Graham R. Hellestrand

CEO & President
Vast Systems Technology Corp.

 
Graham R. Hellestrand (M) is President, CEO, and a founder of Vast Systems Technology Corp., Sunnyvale, CA, which specializes in tools for making and marketing real-time, embedded silicon systems. VaST has offices and distributors in USA, Japan, Europe, Korea and Australia, and numbers three of the top five semiconductor vendors in the world as clients.

He was a full Professor of Computer Science and Electrical Engineering at the University of New South Wales, Sydney, Australia 1989-1997. During 1997-98 he served as Vice President for Asia-Pacific for the IEEE Circuits and Systems Society, and was a member of its Board of Governors from 1994 to 1998. He was Chairman of the International Steering Committee of the Asia-Pacific Conference on Circuits and Systems 1997-1998 and was General Chair of the inaugural meeting of this bi-annual conference series held in Sydney in 1992. He has published in excess of 100 refereed conference and journal papers.
 

The talk topic is:

The Bloody Revolution in Systems Engineering
 


Abstract

 
The process of engineering real-time, embedded systems on a chip, apart from transforming the way the world operates, will transform relationships among the hardware, software, and mechanical designers who make the revolutionary products such as 3G cell phones, PDAs, automotive electronics, games, and telecommunications equipment.

The engineering of real-time, embedded systems is not a quiet backwater but a tumult political and economic realignment and foment. And like any revolution-in-progress it is the harbinger of great and unpredictable change bringing with it huge opportunities hand-in-hand with equally impressive threats. The 30 years of hardware dominance in silicon electronic engineering is being torn apart by the recognition that the complexity of modern systems is determined by its multifunctionality, adaptability and flexibility - attributes that, in an economic sense, are best realized in software.

The genesis of this revolution has been the stunning success of the silicon engineers, which ironically has carried with it the seeds of its own diminishment, at least for the half-turn of the next political-technological cycle. As silicon technology marches through 0.18 µm minimum feature sizes to 0.15 µm to 0.13 µm in the next couple of years, and then to sub 0.10 µm, the number of transistors on a chip will approach, then exceed, 1000 million. The majority of these transistors will be consumed as on-chip memory devices. Memory is most useful in programmed devices, and with processors executing several billion instructions per second when implemented in 0.1 µm silicon technology, programmed devices, such as embedded processors, will progressively phase out many special purpose hardware devices.

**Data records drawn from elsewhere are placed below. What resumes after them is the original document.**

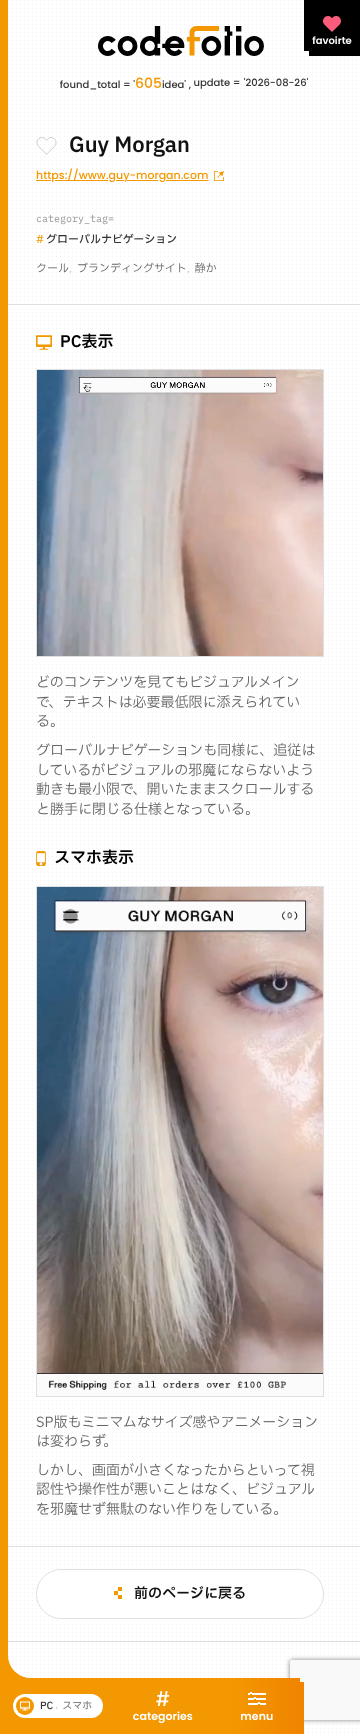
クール (52, 268)
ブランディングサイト (132, 268)
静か (206, 268)
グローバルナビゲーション (111, 239)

The trials and tribulations of the industry are evident as hardware, software, and systems engineering are merged to develop the next generation of SoCs. Traditional bottom-up methodologies that have served the semiconductor industry in the past cannot support the development of future generations of complex devices, even though they may be physically realizable. Systems engineering methodologies must be adapted and used to successfully design, model, verify, and integrate hardware, software, and mechanical systems prior to fabrication. Real-time, embedded silicon systems engineering tools to support the specification, design, modeling, and verification of complex hardware-software systems will enable the design of these sophisticated devices.